**WHAT IS EXPECTED**
Retype the line with "The image size is (1415, 714)." in it, then each line after it to the end of the data, word for word.

Data extracted from a collection:
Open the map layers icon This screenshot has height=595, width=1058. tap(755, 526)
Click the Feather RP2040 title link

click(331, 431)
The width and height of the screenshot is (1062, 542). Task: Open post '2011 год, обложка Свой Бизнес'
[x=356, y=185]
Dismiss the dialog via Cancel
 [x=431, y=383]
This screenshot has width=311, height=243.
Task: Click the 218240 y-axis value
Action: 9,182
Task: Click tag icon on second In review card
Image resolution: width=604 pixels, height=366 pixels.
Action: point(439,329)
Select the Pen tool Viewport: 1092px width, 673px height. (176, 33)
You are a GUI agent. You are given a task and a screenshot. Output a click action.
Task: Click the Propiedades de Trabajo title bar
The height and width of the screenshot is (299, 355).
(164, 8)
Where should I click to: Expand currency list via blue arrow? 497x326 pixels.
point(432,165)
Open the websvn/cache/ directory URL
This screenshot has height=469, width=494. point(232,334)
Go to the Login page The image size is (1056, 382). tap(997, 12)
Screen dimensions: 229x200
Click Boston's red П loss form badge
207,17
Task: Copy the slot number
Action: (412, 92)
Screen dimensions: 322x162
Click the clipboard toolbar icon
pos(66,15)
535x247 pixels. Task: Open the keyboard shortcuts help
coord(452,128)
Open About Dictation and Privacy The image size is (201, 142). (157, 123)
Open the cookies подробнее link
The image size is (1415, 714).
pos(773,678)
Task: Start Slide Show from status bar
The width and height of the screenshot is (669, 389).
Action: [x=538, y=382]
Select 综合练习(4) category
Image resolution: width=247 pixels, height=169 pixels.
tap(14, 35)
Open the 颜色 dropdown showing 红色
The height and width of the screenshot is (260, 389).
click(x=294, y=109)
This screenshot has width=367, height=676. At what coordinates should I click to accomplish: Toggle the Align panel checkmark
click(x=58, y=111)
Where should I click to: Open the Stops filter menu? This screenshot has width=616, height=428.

**EXERCISE ANSWER**
The image size is (1415, 714).
pos(773,678)
Task: Start Slide Show from status bar
The width and height of the screenshot is (669, 389).
Action: [x=538, y=382]
Select 综合练习(4) category
Image resolution: width=247 pixels, height=169 pixels.
tap(14, 35)
Open the 颜色 dropdown showing 红色
The height and width of the screenshot is (260, 389).
click(x=294, y=109)
This screenshot has width=367, height=676. At what coordinates should I click to accomplish: Toggle the Align panel checkmark
click(x=58, y=111)
Where should I click to: Open the Stops filter menu? This screenshot has width=616, height=428.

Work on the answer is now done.